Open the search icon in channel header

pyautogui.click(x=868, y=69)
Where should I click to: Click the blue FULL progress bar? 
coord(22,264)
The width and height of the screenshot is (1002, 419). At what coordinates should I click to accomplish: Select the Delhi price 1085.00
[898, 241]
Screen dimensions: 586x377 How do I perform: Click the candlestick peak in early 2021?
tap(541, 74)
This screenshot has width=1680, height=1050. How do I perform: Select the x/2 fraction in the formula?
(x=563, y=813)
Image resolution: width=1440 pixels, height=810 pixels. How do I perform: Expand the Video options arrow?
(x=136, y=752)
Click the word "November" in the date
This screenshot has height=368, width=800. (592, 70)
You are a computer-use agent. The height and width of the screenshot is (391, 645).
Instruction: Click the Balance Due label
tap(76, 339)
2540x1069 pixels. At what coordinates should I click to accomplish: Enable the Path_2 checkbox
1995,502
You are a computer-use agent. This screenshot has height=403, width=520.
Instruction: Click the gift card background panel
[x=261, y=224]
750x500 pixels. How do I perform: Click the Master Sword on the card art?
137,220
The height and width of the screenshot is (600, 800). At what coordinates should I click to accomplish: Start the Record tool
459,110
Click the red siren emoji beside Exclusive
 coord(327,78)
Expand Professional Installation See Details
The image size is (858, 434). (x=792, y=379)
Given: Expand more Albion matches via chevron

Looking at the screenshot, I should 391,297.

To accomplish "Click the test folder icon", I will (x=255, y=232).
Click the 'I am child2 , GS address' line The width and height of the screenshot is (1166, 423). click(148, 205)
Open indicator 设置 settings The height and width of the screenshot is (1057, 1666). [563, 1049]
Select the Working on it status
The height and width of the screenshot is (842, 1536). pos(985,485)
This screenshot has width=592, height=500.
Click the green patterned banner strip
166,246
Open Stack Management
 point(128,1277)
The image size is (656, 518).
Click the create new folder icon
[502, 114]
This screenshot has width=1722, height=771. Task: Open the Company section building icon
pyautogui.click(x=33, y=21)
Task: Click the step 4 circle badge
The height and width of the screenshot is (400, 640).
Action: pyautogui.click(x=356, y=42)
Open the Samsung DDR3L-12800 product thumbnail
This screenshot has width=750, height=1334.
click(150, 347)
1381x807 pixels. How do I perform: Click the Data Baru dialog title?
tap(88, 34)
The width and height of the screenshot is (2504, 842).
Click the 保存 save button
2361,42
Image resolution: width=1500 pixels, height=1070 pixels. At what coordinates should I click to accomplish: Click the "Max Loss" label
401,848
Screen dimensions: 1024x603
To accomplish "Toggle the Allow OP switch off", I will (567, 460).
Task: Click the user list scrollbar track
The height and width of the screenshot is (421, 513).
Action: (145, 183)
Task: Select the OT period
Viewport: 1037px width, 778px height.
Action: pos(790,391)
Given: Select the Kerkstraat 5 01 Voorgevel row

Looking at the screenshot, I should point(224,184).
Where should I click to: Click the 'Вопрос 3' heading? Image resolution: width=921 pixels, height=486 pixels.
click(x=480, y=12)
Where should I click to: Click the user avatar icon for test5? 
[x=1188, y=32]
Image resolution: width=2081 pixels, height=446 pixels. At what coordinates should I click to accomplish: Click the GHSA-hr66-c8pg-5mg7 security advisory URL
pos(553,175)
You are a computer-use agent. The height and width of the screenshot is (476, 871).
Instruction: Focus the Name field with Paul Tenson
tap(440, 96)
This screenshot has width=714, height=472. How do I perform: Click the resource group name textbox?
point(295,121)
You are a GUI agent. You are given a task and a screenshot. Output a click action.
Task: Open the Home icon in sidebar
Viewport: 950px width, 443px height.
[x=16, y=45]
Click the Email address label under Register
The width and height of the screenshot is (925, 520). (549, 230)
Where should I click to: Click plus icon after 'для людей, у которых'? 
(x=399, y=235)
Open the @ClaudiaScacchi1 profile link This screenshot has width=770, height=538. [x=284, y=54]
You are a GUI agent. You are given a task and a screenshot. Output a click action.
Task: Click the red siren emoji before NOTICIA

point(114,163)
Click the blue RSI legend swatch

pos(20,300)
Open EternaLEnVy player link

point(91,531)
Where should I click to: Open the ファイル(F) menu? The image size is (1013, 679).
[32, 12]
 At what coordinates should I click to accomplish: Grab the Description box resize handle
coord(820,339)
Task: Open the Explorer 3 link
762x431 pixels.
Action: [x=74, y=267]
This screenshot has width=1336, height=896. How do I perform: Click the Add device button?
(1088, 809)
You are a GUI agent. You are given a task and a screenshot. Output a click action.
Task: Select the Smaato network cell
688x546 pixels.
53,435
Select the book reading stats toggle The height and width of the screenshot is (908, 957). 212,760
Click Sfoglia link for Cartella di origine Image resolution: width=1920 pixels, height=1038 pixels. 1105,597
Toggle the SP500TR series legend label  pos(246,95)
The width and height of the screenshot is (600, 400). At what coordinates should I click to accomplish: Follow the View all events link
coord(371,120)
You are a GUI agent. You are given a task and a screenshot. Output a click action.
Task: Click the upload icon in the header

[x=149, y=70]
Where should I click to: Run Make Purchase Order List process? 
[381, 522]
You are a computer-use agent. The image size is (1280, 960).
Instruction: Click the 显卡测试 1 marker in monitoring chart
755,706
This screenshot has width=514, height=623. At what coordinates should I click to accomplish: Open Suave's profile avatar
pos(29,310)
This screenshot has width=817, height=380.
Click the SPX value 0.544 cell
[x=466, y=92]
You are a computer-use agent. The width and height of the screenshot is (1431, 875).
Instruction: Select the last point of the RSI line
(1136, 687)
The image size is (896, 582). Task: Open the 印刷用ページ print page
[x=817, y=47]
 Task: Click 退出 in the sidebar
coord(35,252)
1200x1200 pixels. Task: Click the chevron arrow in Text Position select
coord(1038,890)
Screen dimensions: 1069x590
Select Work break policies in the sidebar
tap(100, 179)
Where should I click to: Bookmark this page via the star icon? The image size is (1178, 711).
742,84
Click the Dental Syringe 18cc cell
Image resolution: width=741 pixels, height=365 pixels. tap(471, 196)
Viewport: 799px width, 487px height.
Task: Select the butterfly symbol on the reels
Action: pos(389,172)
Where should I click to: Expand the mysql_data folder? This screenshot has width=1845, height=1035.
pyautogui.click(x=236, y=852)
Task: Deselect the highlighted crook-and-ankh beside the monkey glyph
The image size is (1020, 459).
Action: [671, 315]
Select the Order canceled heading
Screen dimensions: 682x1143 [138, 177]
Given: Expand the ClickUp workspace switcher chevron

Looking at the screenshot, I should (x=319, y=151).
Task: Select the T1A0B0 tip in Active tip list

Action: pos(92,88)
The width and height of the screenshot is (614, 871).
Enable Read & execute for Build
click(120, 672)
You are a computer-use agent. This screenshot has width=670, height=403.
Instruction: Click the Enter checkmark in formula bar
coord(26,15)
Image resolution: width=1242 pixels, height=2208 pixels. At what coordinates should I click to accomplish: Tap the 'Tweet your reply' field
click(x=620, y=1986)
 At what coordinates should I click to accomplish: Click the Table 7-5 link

____

> **Assigned task**
Would you output the material above once more, exactly as given?

> **Answer to this exercise**
Open the search icon in channel header

pyautogui.click(x=868, y=69)
Where should I click to: Click the blue FULL progress bar? 
coord(22,264)
The width and height of the screenshot is (1002, 419). At what coordinates should I click to accomplish: Select the Delhi price 1085.00
[898, 241]
Screen dimensions: 586x377 How do I perform: Click the candlestick peak in early 2021?
tap(541, 74)
This screenshot has width=1680, height=1050. How do I perform: Select the x/2 fraction in the formula?
(x=563, y=813)
Image resolution: width=1440 pixels, height=810 pixels. How do I perform: Expand the Video options arrow?
(x=136, y=752)
Click the word "November" in the date
This screenshot has height=368, width=800. (592, 70)
You are a computer-use agent. The height and width of the screenshot is (391, 645).
Instruction: Click the Balance Due label
tap(76, 339)
2540x1069 pixels. At what coordinates should I click to accomplish: Enable the Path_2 checkbox
1995,502
You are a computer-use agent. This screenshot has height=403, width=520.
Instruction: Click the gift card background panel
[x=261, y=224]
750x500 pixels. How do I perform: Click the Master Sword on the card art?
137,220
The height and width of the screenshot is (600, 800). At what coordinates should I click to accomplish: Start the Record tool
459,110
Click the red siren emoji beside Exclusive
 coord(327,78)
Expand Professional Installation See Details
The image size is (858, 434). (x=792, y=379)
Given: Expand more Albion matches via chevron

Looking at the screenshot, I should 391,297.

To accomplish "Click the test folder icon", I will (x=255, y=232).
Click the 'I am child2 , GS address' line The width and height of the screenshot is (1166, 423). click(148, 205)
Open indicator 设置 settings The height and width of the screenshot is (1057, 1666). [563, 1049]
Select the Working on it status
The height and width of the screenshot is (842, 1536). pos(985,485)
This screenshot has width=592, height=500.
Click the green patterned banner strip
166,246
Open Stack Management
 point(128,1277)
The image size is (656, 518).
Click the create new folder icon
[502, 114]
This screenshot has width=1722, height=771. Task: Open the Company section building icon
pyautogui.click(x=33, y=21)
Task: Click the step 4 circle badge
The height and width of the screenshot is (400, 640).
Action: pyautogui.click(x=356, y=42)
Open the Samsung DDR3L-12800 product thumbnail
This screenshot has width=750, height=1334.
click(150, 347)
1381x807 pixels. How do I perform: Click the Data Baru dialog title?
tap(88, 34)
The width and height of the screenshot is (2504, 842).
Click the 保存 save button
2361,42
Image resolution: width=1500 pixels, height=1070 pixels. At what coordinates should I click to accomplish: Click the "Max Loss" label
401,848
Screen dimensions: 1024x603
To accomplish "Toggle the Allow OP switch off", I will (567, 460).
Task: Click the user list scrollbar track
The height and width of the screenshot is (421, 513).
Action: (145, 183)
Task: Select the OT period
Viewport: 1037px width, 778px height.
Action: pos(790,391)
Given: Select the Kerkstraat 5 01 Voorgevel row

Looking at the screenshot, I should point(224,184).
Where should I click to: Click the 'Вопрос 3' heading? Image resolution: width=921 pixels, height=486 pixels.
click(x=480, y=12)
Where should I click to: Click the user avatar icon for test5? 
[x=1188, y=32]
Image resolution: width=2081 pixels, height=446 pixels. At what coordinates should I click to accomplish: Click the GHSA-hr66-c8pg-5mg7 security advisory URL
pos(553,175)
You are a computer-use agent. The height and width of the screenshot is (476, 871).
Instruction: Focus the Name field with Paul Tenson
tap(440, 96)
This screenshot has width=714, height=472. How do I perform: Click the resource group name textbox?
point(295,121)
You are a GUI agent. You are given a task and a screenshot. Output a click action.
Task: Open the Home icon in sidebar
Viewport: 950px width, 443px height.
[x=16, y=45]
Click the Email address label under Register
The width and height of the screenshot is (925, 520). (549, 230)
Where should I click to: Click plus icon after 'для людей, у которых'? 
(x=399, y=235)
Open the @ClaudiaScacchi1 profile link This screenshot has width=770, height=538. [x=284, y=54]
You are a GUI agent. You are given a task and a screenshot. Output a click action.
Task: Click the red siren emoji before NOTICIA

point(114,163)
Click the blue RSI legend swatch

pos(20,300)
Open EternaLEnVy player link

point(91,531)
Where should I click to: Open the ファイル(F) menu? The image size is (1013, 679).
[32, 12]
 At what coordinates should I click to accomplish: Grab the Description box resize handle
coord(820,339)
Task: Open the Explorer 3 link
762x431 pixels.
Action: [x=74, y=267]
This screenshot has width=1336, height=896. How do I perform: Click the Add device button?
(1088, 809)
You are a GUI agent. You are given a task and a screenshot. Output a click action.
Task: Select the Smaato network cell
688x546 pixels.
53,435
Select the book reading stats toggle The height and width of the screenshot is (908, 957). 212,760
Click Sfoglia link for Cartella di origine Image resolution: width=1920 pixels, height=1038 pixels. 1105,597
Toggle the SP500TR series legend label  pos(246,95)
The width and height of the screenshot is (600, 400). At what coordinates should I click to accomplish: Follow the View all events link
coord(371,120)
You are a GUI agent. You are given a task and a screenshot. Output a click action.
Task: Click the upload icon in the header

[x=149, y=70]
Where should I click to: Run Make Purchase Order List process? 
[381, 522]
You are a computer-use agent. The image size is (1280, 960).
Instruction: Click the 显卡测试 1 marker in monitoring chart
755,706
This screenshot has width=514, height=623. At what coordinates should I click to accomplish: Open Suave's profile avatar
pos(29,310)
This screenshot has width=817, height=380.
Click the SPX value 0.544 cell
[x=466, y=92]
You are a computer-use agent. The width and height of the screenshot is (1431, 875).
Instruction: Select the last point of the RSI line
(1136, 687)
The image size is (896, 582). Task: Open the 印刷用ページ print page
[x=817, y=47]
 Task: Click 退出 in the sidebar
coord(35,252)
1200x1200 pixels. Task: Click the chevron arrow in Text Position select
coord(1038,890)
Screen dimensions: 1069x590
Select Work break policies in the sidebar
tap(100, 179)
Where should I click to: Bookmark this page via the star icon? The image size is (1178, 711).
742,84
Click the Dental Syringe 18cc cell
Image resolution: width=741 pixels, height=365 pixels. tap(471, 196)
Viewport: 799px width, 487px height.
Task: Select the butterfly symbol on the reels
Action: pos(389,172)
Where should I click to: Expand the mysql_data folder? This screenshot has width=1845, height=1035.
pyautogui.click(x=236, y=852)
Task: Deselect the highlighted crook-and-ankh beside the monkey glyph
The image size is (1020, 459).
Action: [671, 315]
Select the Order canceled heading
Screen dimensions: 682x1143 [138, 177]
Given: Expand the ClickUp workspace switcher chevron

Looking at the screenshot, I should (x=319, y=151).
Task: Select the T1A0B0 tip in Active tip list

Action: pos(92,88)
The width and height of the screenshot is (614, 871).
Enable Read & execute for Build
click(120, 672)
You are a computer-use agent. This screenshot has width=670, height=403.
Instruction: Click the Enter checkmark in formula bar
coord(26,15)
Image resolution: width=1242 pixels, height=2208 pixels. At what coordinates should I click to accomplish: Tap the 'Tweet your reply' field
click(x=620, y=1986)
 At what coordinates should I click to accomplish: Click the Table 7-5 link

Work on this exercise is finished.